Rows from a dataset:
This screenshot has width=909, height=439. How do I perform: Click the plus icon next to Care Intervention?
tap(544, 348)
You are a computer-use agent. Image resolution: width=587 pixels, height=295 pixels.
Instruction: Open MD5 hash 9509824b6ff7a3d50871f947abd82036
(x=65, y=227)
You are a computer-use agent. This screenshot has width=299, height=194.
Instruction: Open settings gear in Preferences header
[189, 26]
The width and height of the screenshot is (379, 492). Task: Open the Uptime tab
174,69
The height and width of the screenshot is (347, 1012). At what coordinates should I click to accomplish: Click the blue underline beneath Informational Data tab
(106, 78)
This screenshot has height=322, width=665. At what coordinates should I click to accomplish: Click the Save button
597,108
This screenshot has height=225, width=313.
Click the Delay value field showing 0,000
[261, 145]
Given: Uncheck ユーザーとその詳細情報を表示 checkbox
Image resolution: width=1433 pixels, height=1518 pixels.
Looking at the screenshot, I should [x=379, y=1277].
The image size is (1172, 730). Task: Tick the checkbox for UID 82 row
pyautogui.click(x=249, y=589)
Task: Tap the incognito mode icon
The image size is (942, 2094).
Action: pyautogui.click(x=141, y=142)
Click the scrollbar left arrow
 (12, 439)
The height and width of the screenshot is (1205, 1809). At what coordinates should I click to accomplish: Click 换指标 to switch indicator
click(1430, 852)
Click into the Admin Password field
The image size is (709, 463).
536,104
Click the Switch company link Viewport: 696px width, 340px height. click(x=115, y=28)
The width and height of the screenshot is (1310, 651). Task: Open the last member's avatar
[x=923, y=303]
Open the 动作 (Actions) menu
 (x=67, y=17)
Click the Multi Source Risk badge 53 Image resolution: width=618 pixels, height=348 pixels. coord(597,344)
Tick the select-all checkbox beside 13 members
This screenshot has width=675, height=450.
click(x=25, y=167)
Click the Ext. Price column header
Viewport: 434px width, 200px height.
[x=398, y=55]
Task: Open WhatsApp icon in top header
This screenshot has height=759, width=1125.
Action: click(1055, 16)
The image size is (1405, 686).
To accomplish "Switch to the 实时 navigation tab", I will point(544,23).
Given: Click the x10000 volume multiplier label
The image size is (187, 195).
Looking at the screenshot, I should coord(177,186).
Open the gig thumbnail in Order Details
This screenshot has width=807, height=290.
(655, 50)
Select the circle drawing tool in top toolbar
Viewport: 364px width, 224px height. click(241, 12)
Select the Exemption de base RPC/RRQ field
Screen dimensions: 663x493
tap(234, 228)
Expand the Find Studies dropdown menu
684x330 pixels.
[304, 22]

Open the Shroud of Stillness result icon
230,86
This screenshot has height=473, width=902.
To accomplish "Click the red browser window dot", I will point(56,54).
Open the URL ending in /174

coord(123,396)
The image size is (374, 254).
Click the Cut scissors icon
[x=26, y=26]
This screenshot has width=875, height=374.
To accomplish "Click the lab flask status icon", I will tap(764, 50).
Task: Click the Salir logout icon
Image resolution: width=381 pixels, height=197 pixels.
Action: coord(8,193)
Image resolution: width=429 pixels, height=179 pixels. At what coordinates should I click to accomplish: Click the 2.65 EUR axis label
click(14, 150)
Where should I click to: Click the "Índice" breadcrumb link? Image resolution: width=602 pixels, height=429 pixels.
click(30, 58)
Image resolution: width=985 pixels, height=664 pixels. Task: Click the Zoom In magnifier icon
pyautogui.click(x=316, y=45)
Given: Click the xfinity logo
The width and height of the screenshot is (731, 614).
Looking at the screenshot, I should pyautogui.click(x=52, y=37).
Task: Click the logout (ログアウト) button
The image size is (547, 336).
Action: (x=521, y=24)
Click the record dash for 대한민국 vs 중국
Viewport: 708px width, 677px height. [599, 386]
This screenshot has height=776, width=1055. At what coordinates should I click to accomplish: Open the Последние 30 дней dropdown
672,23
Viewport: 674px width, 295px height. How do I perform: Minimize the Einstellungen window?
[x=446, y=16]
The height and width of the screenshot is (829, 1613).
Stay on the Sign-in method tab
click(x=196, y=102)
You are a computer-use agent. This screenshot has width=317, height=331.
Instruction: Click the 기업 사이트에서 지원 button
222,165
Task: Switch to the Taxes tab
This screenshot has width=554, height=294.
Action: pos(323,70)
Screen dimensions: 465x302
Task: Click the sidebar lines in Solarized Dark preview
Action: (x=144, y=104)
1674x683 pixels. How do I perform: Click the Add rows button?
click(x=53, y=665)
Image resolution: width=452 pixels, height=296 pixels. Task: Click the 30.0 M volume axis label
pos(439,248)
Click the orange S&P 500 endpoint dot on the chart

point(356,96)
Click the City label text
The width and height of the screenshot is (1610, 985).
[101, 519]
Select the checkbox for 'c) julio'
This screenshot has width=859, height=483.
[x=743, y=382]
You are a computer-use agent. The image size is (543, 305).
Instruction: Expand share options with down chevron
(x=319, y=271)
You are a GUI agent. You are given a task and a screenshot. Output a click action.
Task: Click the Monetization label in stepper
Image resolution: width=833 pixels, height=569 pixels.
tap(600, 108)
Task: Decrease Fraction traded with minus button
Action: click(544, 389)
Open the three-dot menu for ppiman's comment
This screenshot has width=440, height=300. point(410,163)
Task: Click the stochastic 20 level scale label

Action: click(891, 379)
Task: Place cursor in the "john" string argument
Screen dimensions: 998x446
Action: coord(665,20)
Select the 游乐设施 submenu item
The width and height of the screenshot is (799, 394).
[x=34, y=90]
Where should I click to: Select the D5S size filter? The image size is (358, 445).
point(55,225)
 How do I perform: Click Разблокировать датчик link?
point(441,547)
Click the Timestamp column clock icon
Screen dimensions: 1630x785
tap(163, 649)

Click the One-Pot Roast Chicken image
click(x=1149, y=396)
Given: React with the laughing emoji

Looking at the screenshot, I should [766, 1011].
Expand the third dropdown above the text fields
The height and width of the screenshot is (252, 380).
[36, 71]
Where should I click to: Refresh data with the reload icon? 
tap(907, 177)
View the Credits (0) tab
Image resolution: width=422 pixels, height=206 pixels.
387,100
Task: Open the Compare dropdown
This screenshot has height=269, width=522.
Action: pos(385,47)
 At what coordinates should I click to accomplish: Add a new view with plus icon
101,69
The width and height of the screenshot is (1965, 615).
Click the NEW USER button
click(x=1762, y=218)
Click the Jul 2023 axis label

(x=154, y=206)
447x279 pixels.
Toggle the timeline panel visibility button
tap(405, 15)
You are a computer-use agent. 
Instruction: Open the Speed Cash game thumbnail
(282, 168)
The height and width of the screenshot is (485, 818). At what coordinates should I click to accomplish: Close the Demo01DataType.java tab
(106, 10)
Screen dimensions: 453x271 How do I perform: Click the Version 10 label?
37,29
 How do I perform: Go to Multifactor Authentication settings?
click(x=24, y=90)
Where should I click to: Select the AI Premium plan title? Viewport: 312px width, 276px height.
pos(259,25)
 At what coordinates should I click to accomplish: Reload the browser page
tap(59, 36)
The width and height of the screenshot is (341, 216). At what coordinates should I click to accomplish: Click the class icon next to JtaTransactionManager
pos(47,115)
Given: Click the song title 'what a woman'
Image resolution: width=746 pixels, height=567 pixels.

**TASK INSTRUCTIONS**
Find every line in the entries above that contains the word "button", matching case exactly, and copy each of those lines in full.

**SOLUTION**
This screenshot has height=322, width=665. At what coordinates should I click to accomplish: Click the Save button
Task: Click the logout (ログアウト) button
Instruction: Click the 기업 사이트에서 지원 button
1674x683 pixels. How do I perform: Click the Add rows button?
Task: Decrease Fraction traded with minus button
Click the NEW USER button
Toggle the timeline panel visibility button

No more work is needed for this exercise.